On 19/04/2014 12:43 AM, Karen Kinnear wrote:
> Staffan,
>
> thank you for your patience.
>
> I am happy with the fix to Mac OS X in terms of adding the new code and
> the guarantee about
> time not moving backward.
>
> The cleanup in the Solaris code also looks good.
>
> What I would request please is to split this back into two parts - I
> would like further discussion of the flag
> in a separate thread, to allow the OS X changes to go back right away.
>
> And for the comment in the Solaris code - the one thing we do know is
> that Solaris does not actually
> guarantee that time will not go backward.

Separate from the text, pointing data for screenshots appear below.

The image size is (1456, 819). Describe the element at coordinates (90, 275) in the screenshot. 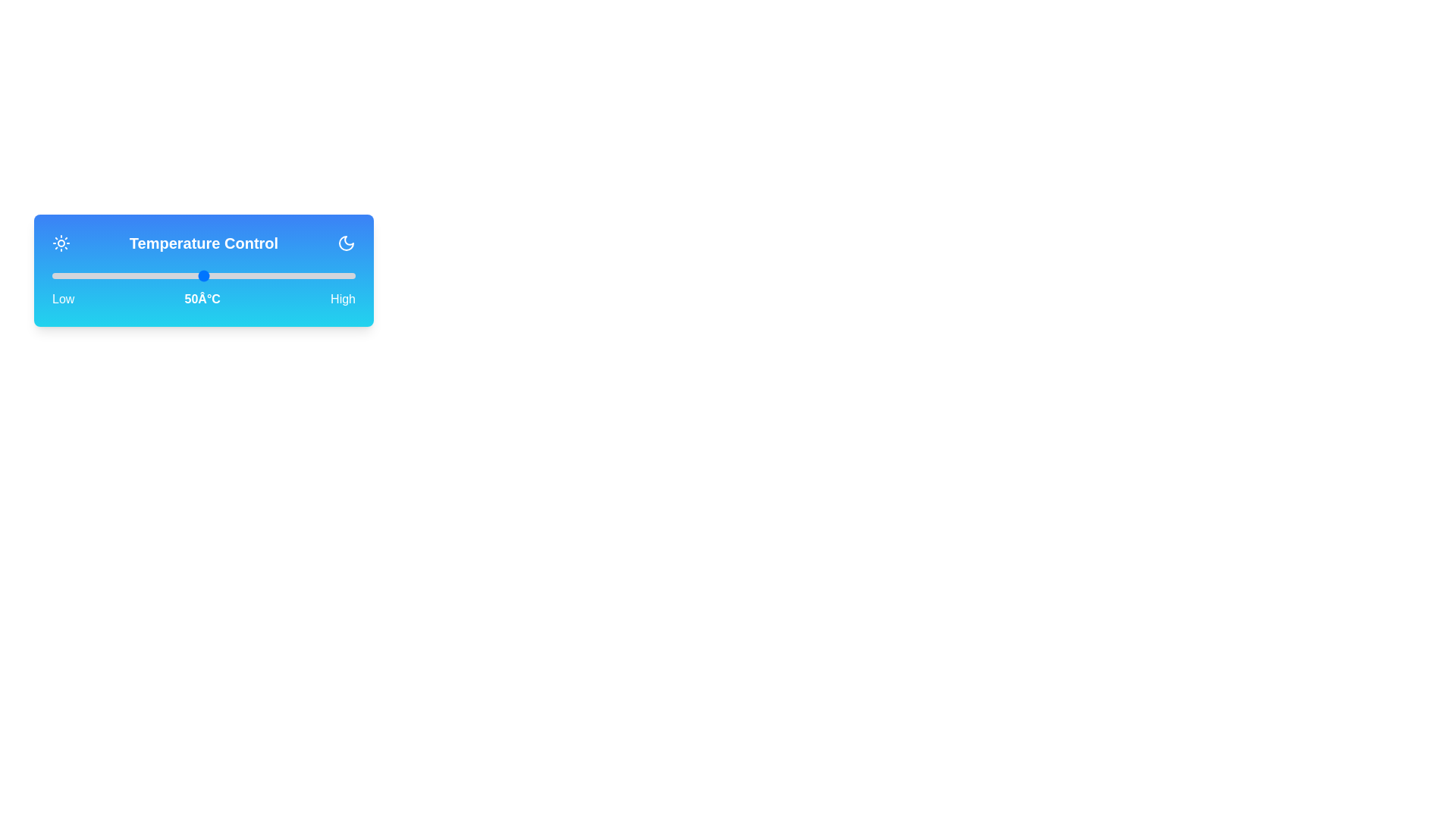

I see `the temperature to 13°C by moving the slider` at that location.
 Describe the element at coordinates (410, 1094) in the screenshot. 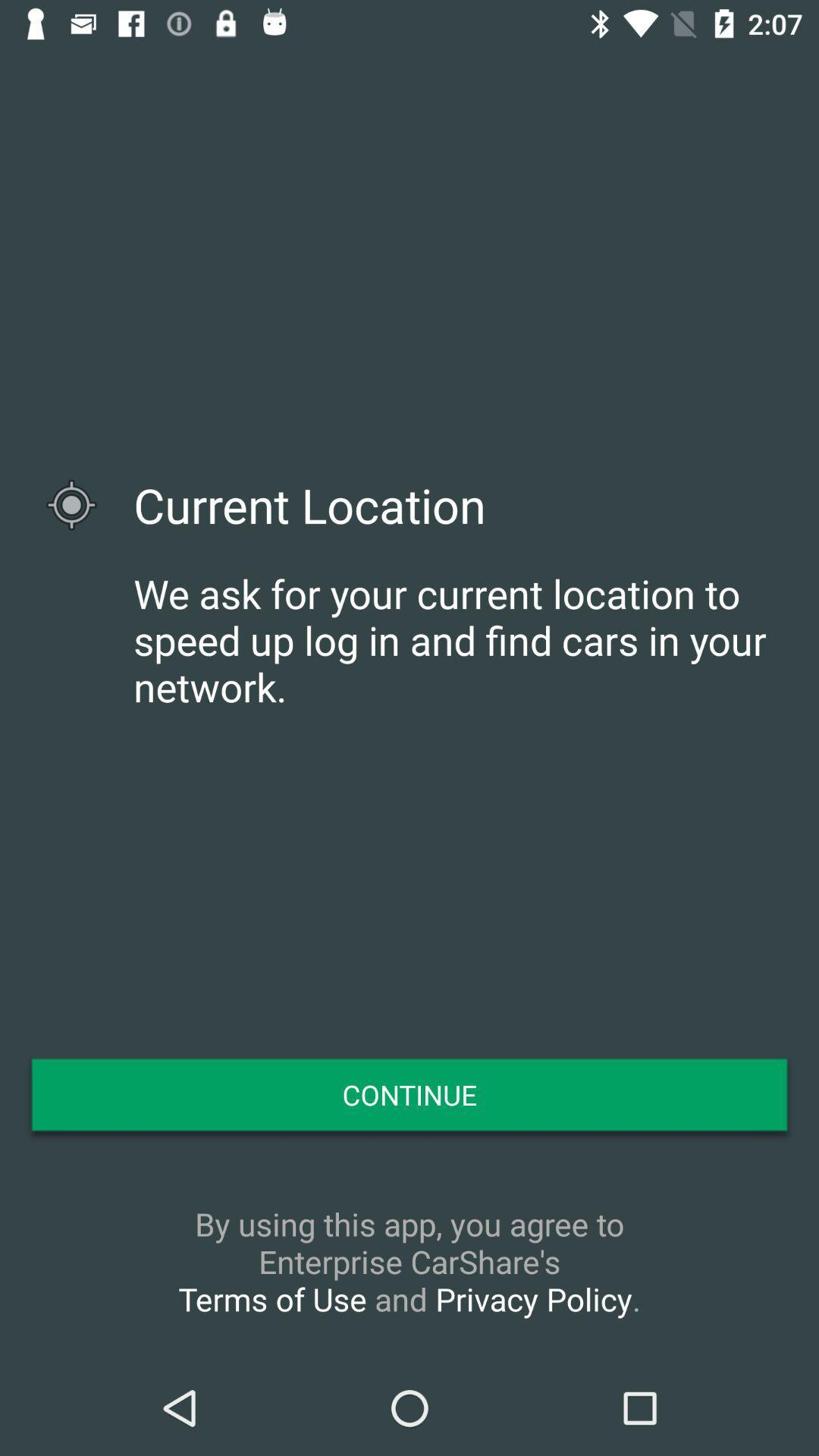

I see `the continue` at that location.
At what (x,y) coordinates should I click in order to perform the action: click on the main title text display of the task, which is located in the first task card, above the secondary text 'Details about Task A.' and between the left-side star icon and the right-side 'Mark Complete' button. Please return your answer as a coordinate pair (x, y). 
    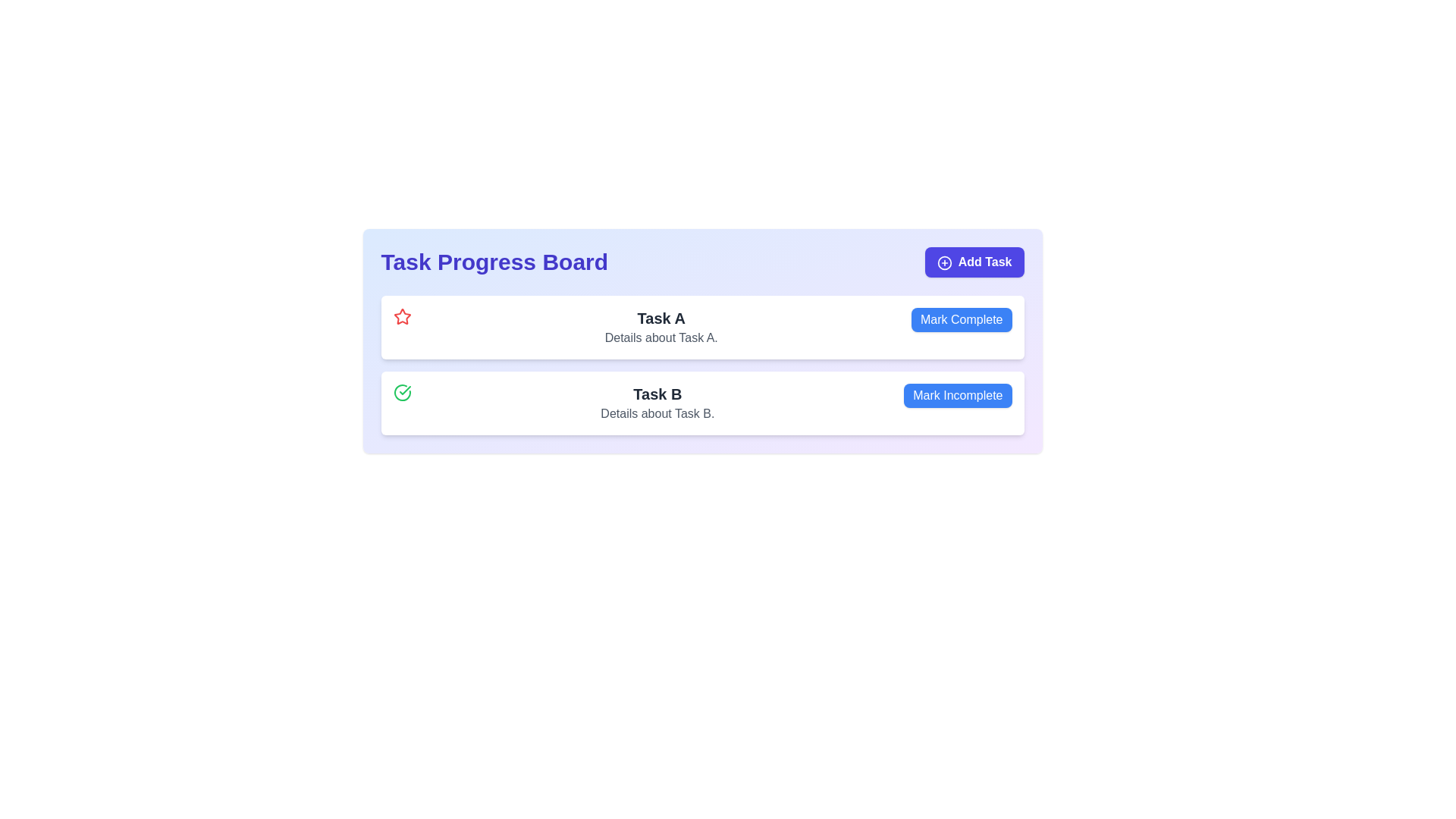
    Looking at the image, I should click on (661, 318).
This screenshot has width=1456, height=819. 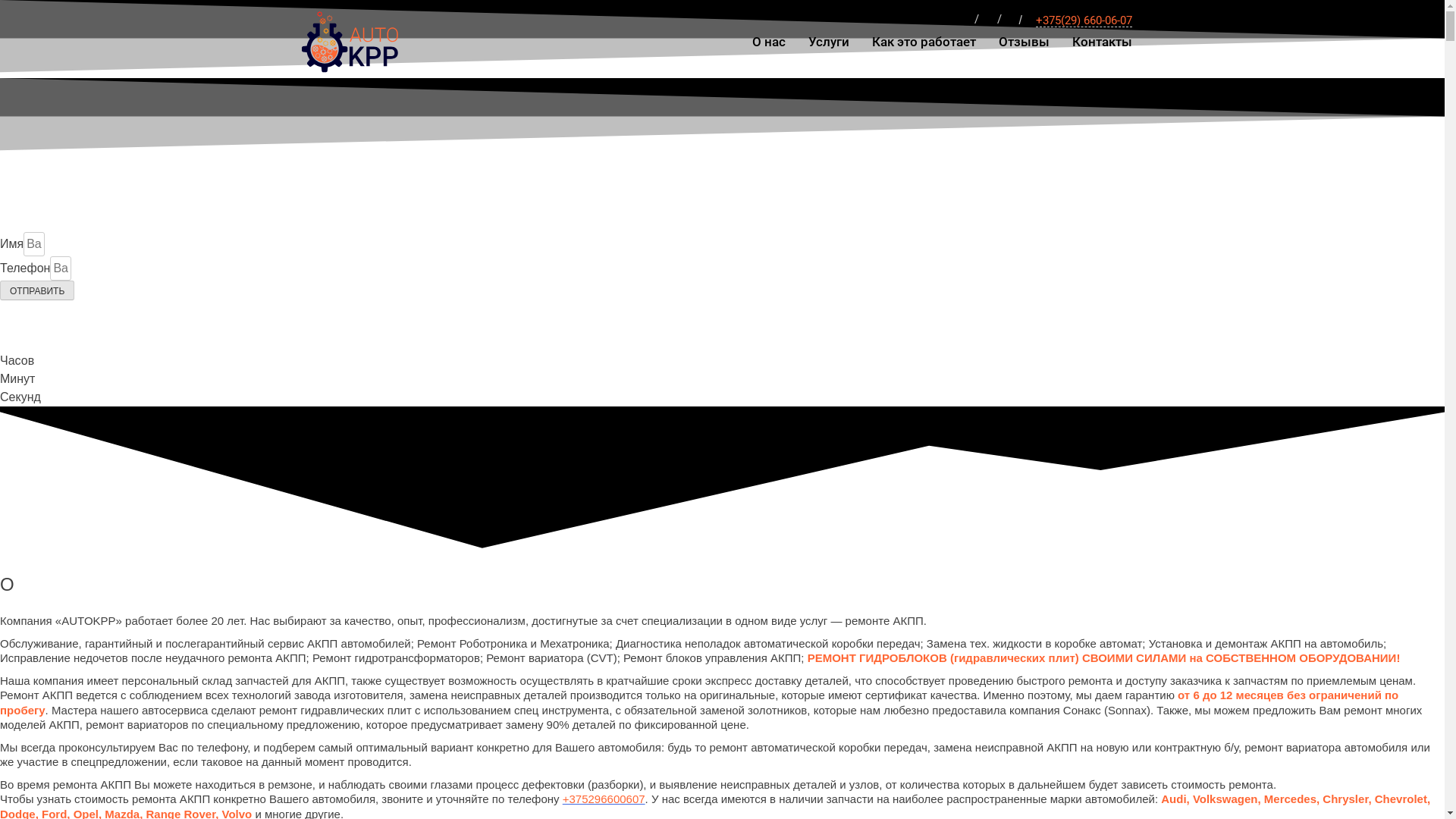 What do you see at coordinates (987, 20) in the screenshot?
I see `'Telegram'` at bounding box center [987, 20].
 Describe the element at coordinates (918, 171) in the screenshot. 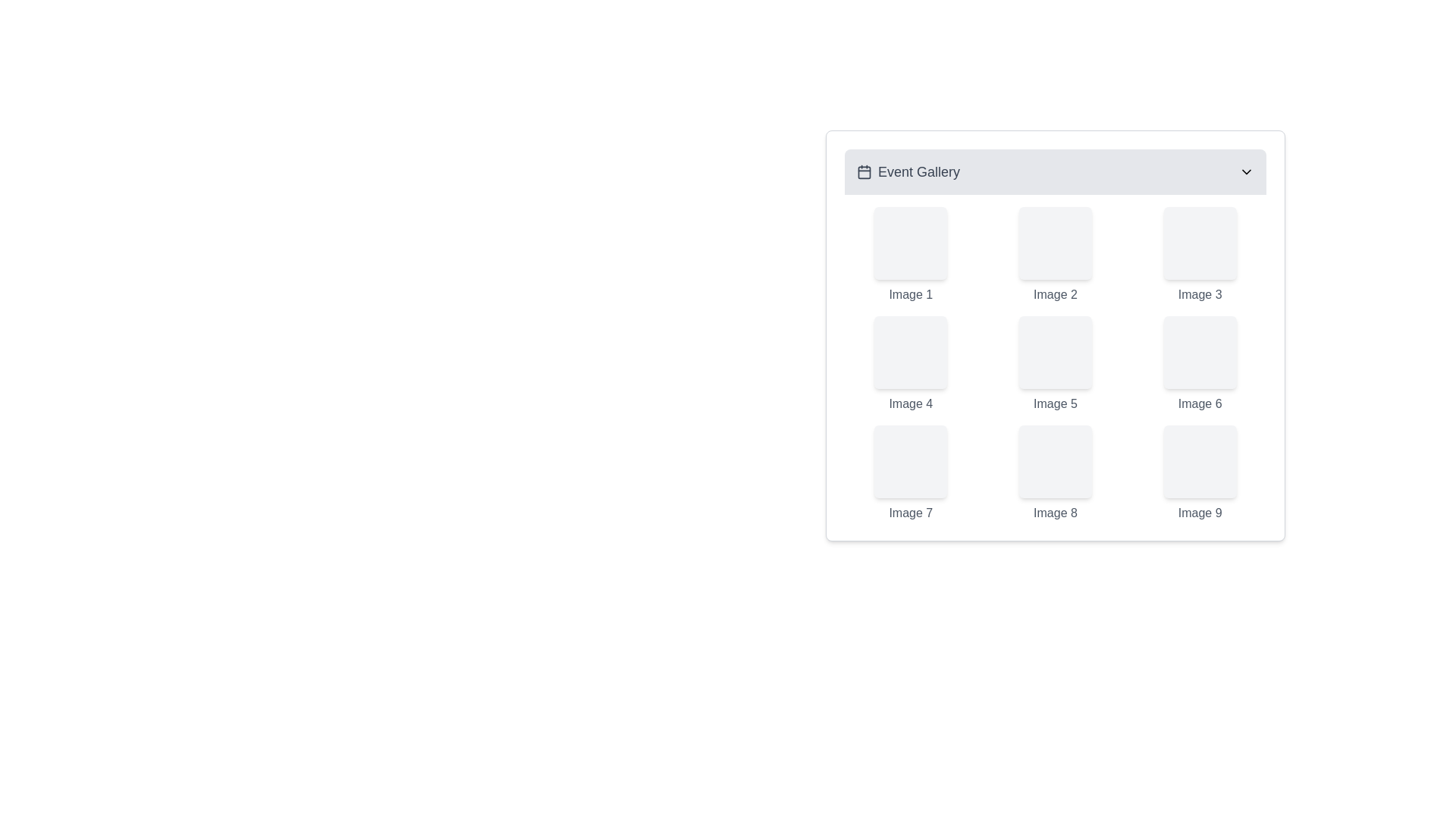

I see `the 'Event Gallery' text label, which is styled in bold, dark gray font and situated in the header section to the right of a calendar icon` at that location.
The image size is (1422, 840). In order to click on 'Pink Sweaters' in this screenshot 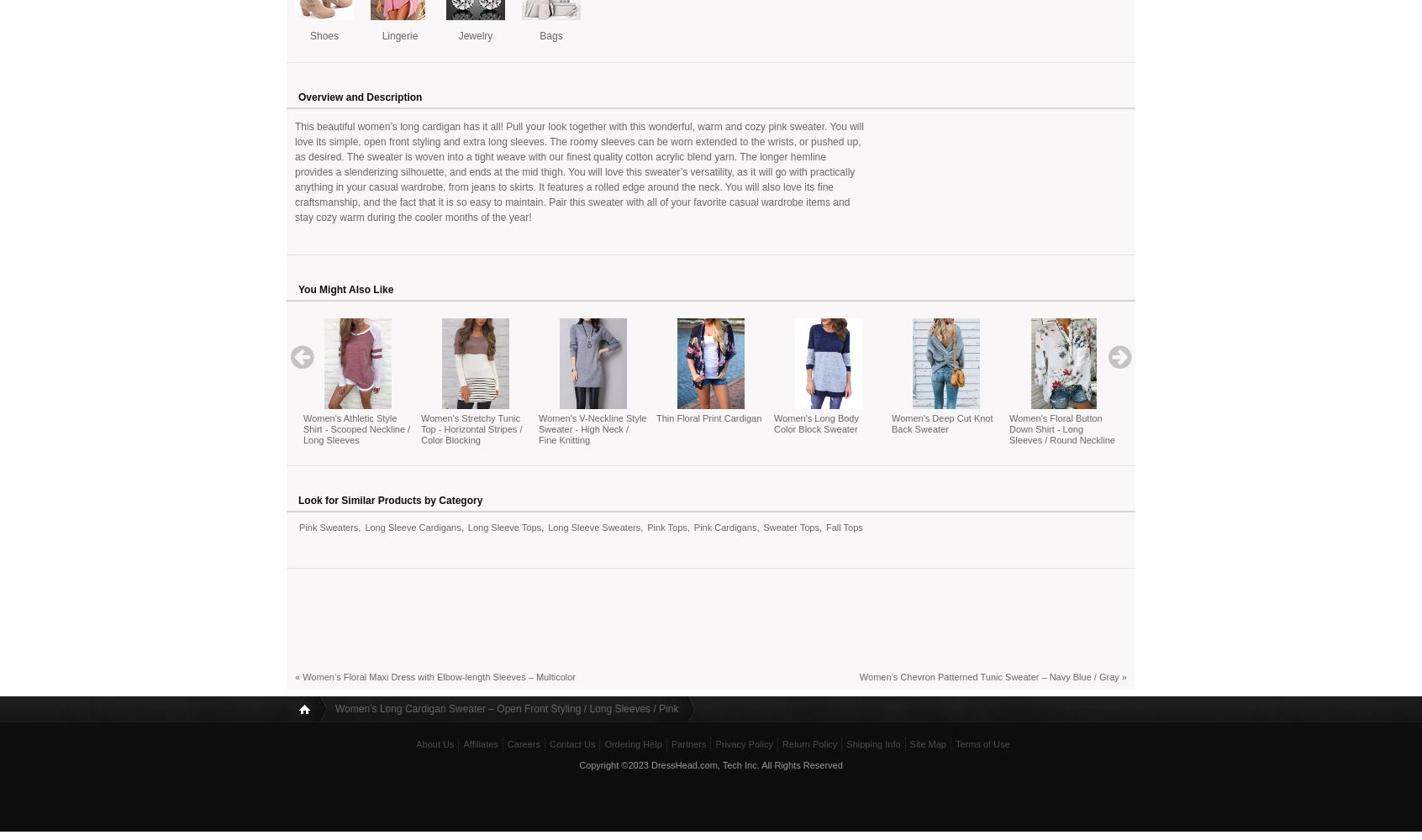, I will do `click(329, 528)`.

The documentation for gethrtime certainly DOES guarantee that. From the 
manpage:

NOTES
      Although the units  of  hi-res  time  are  always  the  same
      (nanoseconds),  the actual resolution is hardware dependent.
      Hi-res time is guaranteed to be monotonic (it won't go back-
      ward, it won't periodically wrap) and linear (it won't occa-
      sionally speed up or slow down for adjustment, like the time
      of  day  can),  but not necessarily unique: two sufficiently
      proximate calls may return the same value.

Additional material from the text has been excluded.